**Text under study:**
Airlight’s Gianluca Ambrosetti on how IBM is combining CPV to create a multi-pronged approach to power

Dr Gianluca Ambrosetti, head of research at Airlight Energy, explains why his company’s recent tie-up with IBM could be a winning formula for CPV-powered 'poly-generation'.

Dr Gianluca Ambrosettii on the high grade CPV/thermal technology in development...

Q. What exactly is the technology you are developing with IBM?

It’s a dish concentrator. Typically in concentrator photovoltaic systems we concentrate solar radiation on a receiver made with high-efficiency triple-junction/multi-junction CPV cells. The concentration is several hundred times; in this case, 2,000 times.

So you need to cool the cells or they would be vaporised in seconds. We need to keep the cells around 100ºC, 110ºC maximum, and therefore you need cooling. Some single-cell focus systems with Fresnel lenses, the typical CPV systems, use passive cooling. This is one option.

The other is to do active cooling: you cool the cells with water. If you have a dense array of cells, as IBM is providing for this project, you need to have active cooling. There is no way you can have a dense array without active cooling. So you have hot water.

**Input data:**
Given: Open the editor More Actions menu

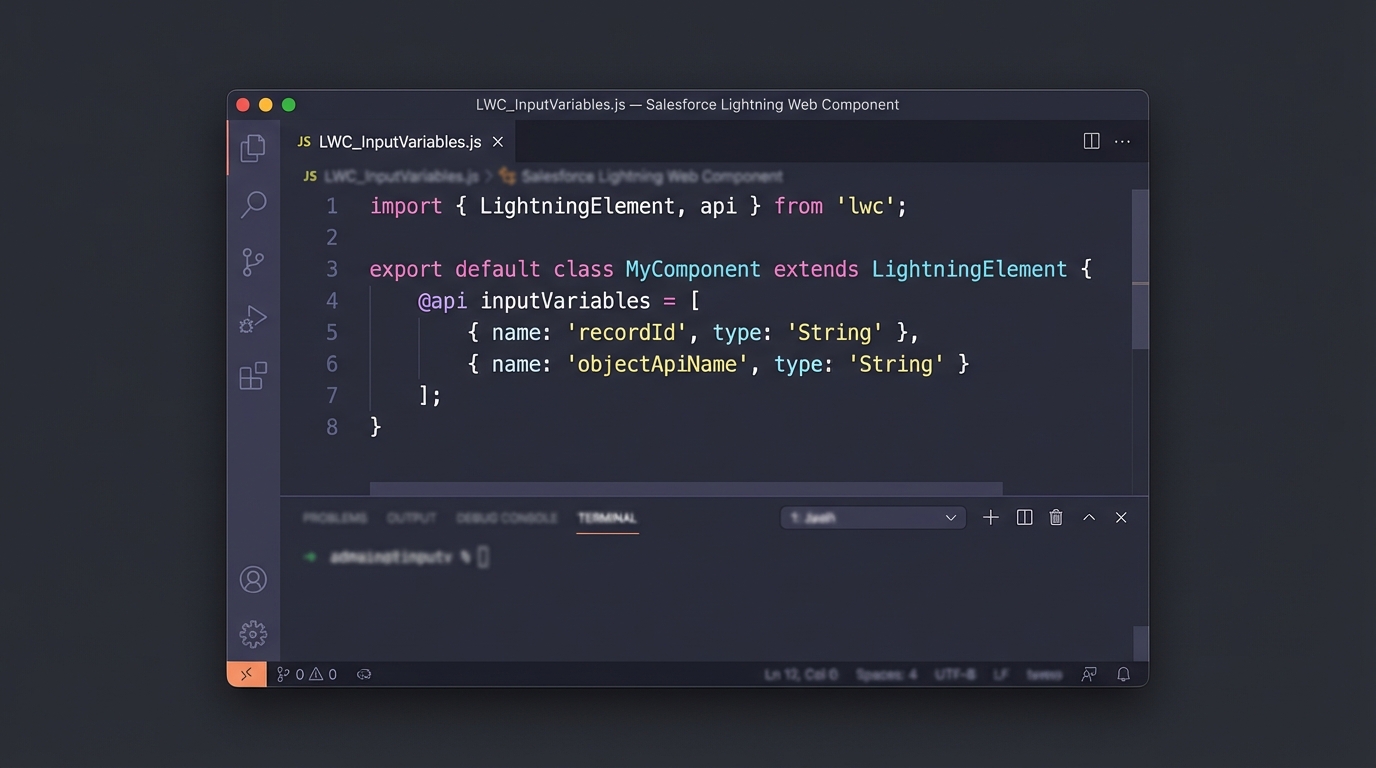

**Actions to take:**
1. Print the passage of the Airlight Energy interview above verbatim, beginning at the words "Dr Gianluca Ambrosetti, head" and stopping after the words "is one option.".
2. Please carry on the Airlight Energy interview about cooling CPV cells from its last sentence.

**Your written answers:**
1.
Dr Gianluca Ambrosetti, head of research at Airlight Energy, explains why his company’s recent tie-up with IBM could be a winning formula for CPV-powered 'poly-generation'.

Dr Gianluca Ambrosettii on the high grade CPV/thermal technology in development...

Q. What exactly is the technology you are developing with IBM?

It’s a dish concentrator. Typically in concentrator photovoltaic systems we concentrate solar radiation on a receiver made with high-efficiency triple-junction/multi-junction CPV cells. The concentration is several hundred times; in this case, 2,000 times.

So you need to cool the cells or they would be vaporised in seconds. We need to keep the cells around 100ºC, 110ºC maximum, and therefore you need cooling. Some single-cell focus systems with Fresnel lenses, the typical CPV systems, use passive cooling. This is one option.

2.
Hot water is interesting up to a point. If I deliver water at 60º, maybe it’s interesting for some applications. You can do some heating, you can use it for sanitary water, maybe some greenhouses… there are some applications. But the space is quite limited.

The big advantage of this system is that with the technology of IBM, you can actually have a very small temperature difference between the cell junction and the water. And therefore, by keeping the cell at 100-110ºC we can get water at 90-95ºC.

This high temperature enables us to use it to drive additional processes, like lithium-bromide absorption chillers. You can drive them with 85-90ºC and they provide cooling. This means you have a residential or commercial application.

In winter you have a system that provides heat, without necessarily the use of an absorption heat pump, and in summer you can use it to drive an absorption machine for cooling. So you can leverage the heat of the system 365 days a year. 

Q. What are you calling this process?

The core of the concept is ‘CPVT’: the CPV system and a thermal part, which in this case thanks to the technology developed by IBM is quite high-grade. This is an integrated system, leveraging the thermal part to do useful work.

You can use it directly for base heating or to provide low-temperature process heat, but you can use this heat also to drive processes such as absorption chillers for refrigeration, or desalination.  This is poly-generation. You have different things besides electricity.

You can use the thermal part in a more versatile manner. The big difference with other systems is that we have this comparatively high temperature. 

Q. How are you looking to deploy this?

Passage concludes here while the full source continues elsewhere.